Chookie, in a crisp white dress, black hair pinned high, came bearing a tray with three cocktails and a bowl of peanuts, Arthur bringing up the rear. They were elaborately conversational. Rain made a dandy shower. A little chilly but real stimulating. Then both rushed in to find a safer word than stimulating, and managed merely to underline it, giving Arthur such a steaming red face he turned away to stare out the side ports saying, my, it certainly is coming down, isn’t it?

And, my, it certainly was still coming down when we got to my estimated destination. It always seems a waste when all that nice useful rain whishes down into the salty sea. I pulled it back until we barely had seaway, and turned on the little whirling red bulb of the depth finder. The Gulf has such a constant slope, the bottom is a good location guide. We had twenty-one feet under the hull, twenty-five total, and if other things were right, that would put us three and a half miles off Palm City, according to the depths on the chart. I looked up the frequency of a commercial radio station in Palm City, with a tower almost in line with the harbor. When I had picked it up on AM, a baseball play-by-play, I changed our heading to zero degrees and rotated the direction finder loop until I had a good null. I was about a sea mile short of my estimated point I put it on the new course, again with a following sea, and we waddled and rocked on in until the sea buoy appeared out of the murk, giving me a course on the chart for the channel between the keys. Inside, we were in flat water, and it was no trick finding the private markers far the marina channel.

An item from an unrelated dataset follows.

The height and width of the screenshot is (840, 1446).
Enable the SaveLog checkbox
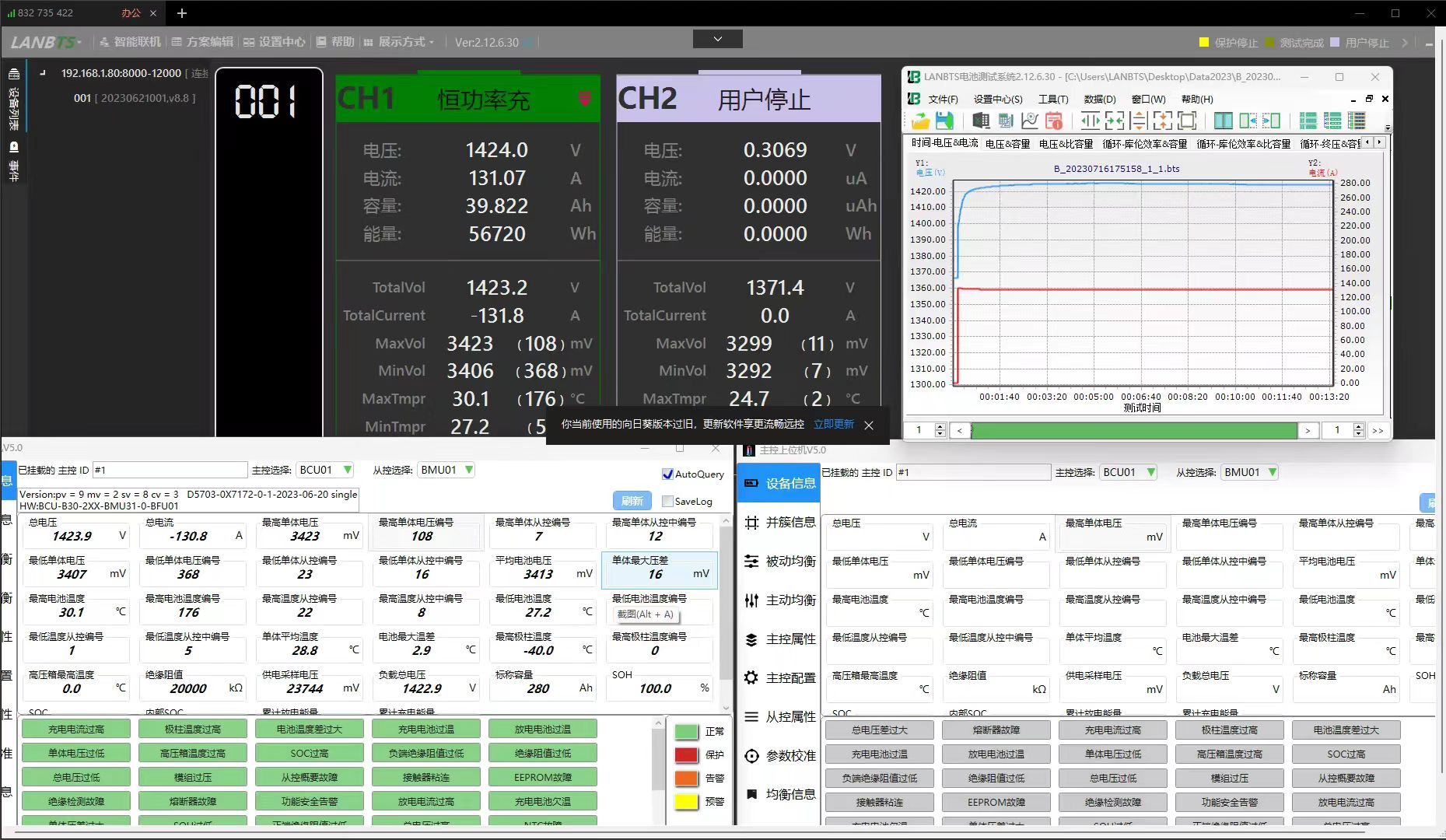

It was, as I had hoped, loaded with big cruisers. Two airhorn blasts brought a kid out of the dock house wearing a plastic raincoat with hood. He directed us with hand signals and ran around to the slip. I worked it around and backed it in, went forward in a hurry and got a loop on a piling and around a cleat and snubbed us down. In fifteen minutes we were all set, lines, fenders and spring lines in place, gangplank onto the dock, all identified and signed in. And the rain was slacking off.

I was damp, but not enough to change again. Chook distributed dividends from the shaker and said, “Okay. I bite. Why here?”

“Multiple reasons. If you want to hide a particular apple, the best thing you can do is wire it onto an apple tree. Lots of these big lunkers around us are in wet storage for the summer. We’re one face in the crowd. We’re not far from Fort Myers, where they have air service to Tampa. We’re a half hour by car from Naples, a little better than an hour from Marco. If he finds out we anchored off by our lonesome once, he’d expect us to do it again. And if he does find us, and if he does have any violent ideas, it’s a damned poor place for him to get away with them. Also, it would reassure Stebber if it turns out I can fix up a meeting here.”

Arthur said, “I think it was across that cause-way over there, over on the beach on that key where they found me stumbling around. Should should I sort of stay out of sight?”

Chook said to me, black brows raised in query, “With your fishing hat and those fly-boy dark glasses?”